Рудольф весьма приветливо встретил возвратившегося с охоты князя, рассказал ему, что весь день работал, не высовывая носа из дому, и все же состояние его ухудшилось, поэтому, к сожалению, он не сможет поехать в Вену. Попросив приятеля выручить его (телеграмма Стефании будет отправлена лишь позднее), изложить ситуацию царственному родителю, он, "нервно потирая руки, умолк; видно было, что какая-то мысль не дает ему покоя". Затем, поскольку князю уже пора было отправляться к поезду, принц добавил, что просит засвидетельствовать императору его сыновнее почтение.
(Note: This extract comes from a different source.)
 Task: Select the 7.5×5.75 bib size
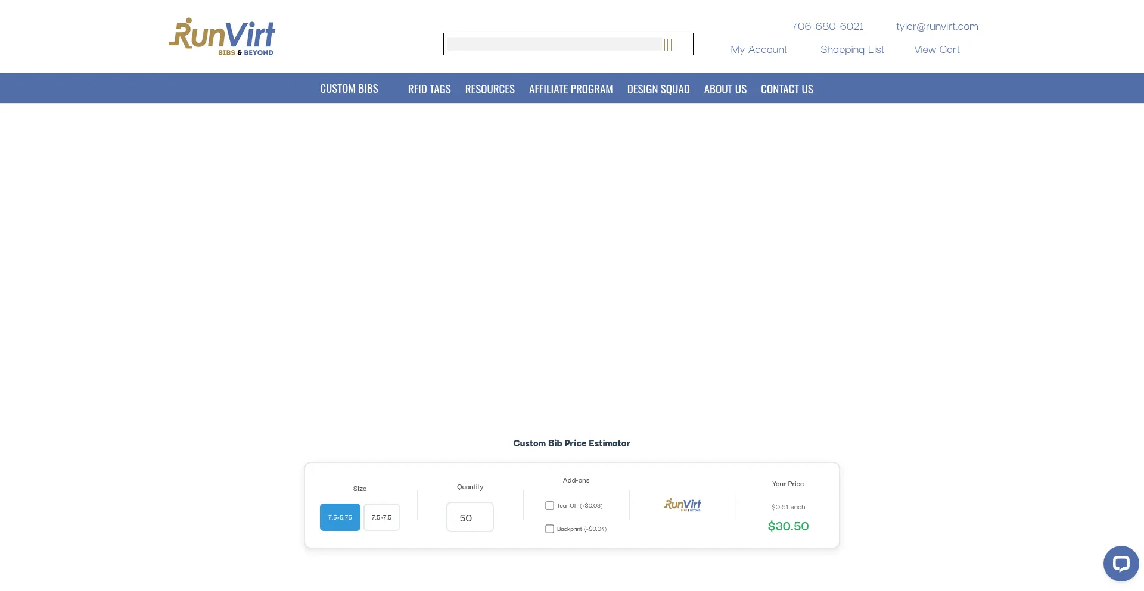(x=340, y=517)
С этим скудным сообщением Филипп, князь Саксен-Кобург-Готский, супруг другой бельгийской принцессы, свояк Рудольфа, и переступил порог зала, где эрцгерцоги и эрцгерцогини собрались отпраздновать семейное событие. (И нам наконец-то удалось вернуться к исходному пункту нашей главы!) Князь Кобургский, по-военному чеканя шаг, направился прямиком к Францу Иосифу и доложил, что (как нам уже известно) наследник просит его извинить, но, к сожалению, не может принять участие в семейном торжестве: он выехал в Майерлинг каретой, застрял на брайтенфуртской дороге и страшно простудился. К тому же в замке ужасный холод, печи протапливаются редко, и комнаты выстужены. Дай бог, чтобы наследника миновало воспаление легких.

При этих словах великие князья многозначительно переглянулись, — докладывает барону Краусу лакей, стоявший поблизости от их высочеств; мы, кажется, уже упоминали, что в силу природы вещей и холопской натуры лакеев чем незначительнее бывало само событие, тем подробнее о нем отчет получал шеф полиции. А великий князь Вильгельм (чье имя называет графиня Фештетич в связи с баронессой Вечера), которому о грозящих скандалом событиях двух последних дней, пожалуй, известно больше, чем остальным, из внешне невинного сообщения князя Кобургского (ведь у Вильгельма в понедельник обедал шеф столичной полиции), — так вот, великий князь уже в третий раз прикусывает губу, как узнаем мы из секретного донесения барону Краусу. Его высочество кусает губы не иначе как с досады и не желая дать волю гневу, презрению и даже ненависти, которая давно копится в нем по отношению к Рудольфу, легкомысленному и разболтанному юнцу и никудышному солдату. Рудольф и полком-то командовать не в состоянии, а туда же, рассуждает о реформе и обновлении военного дела, дерзая поучать его, Вильгельма! Зарвавшийся гордец может себе позволить это, потому что Франц недостаточно строг к своему отпрыску, многое спускает ему, а Рудольф не стесняется слишком далеко заходить в своих политических играх. Избави бог, чтобы этот развращенный хлюст когда-либо сел на австрийский трон! (Хотя, если вдуматься, подобные рассуждения задевают императорское достоинство, а великий князь не посягнул бы на это даже в мыслях. Однако Рудольфа он терпеть не мог всей душой, и этот факт не подлежит сомнению.)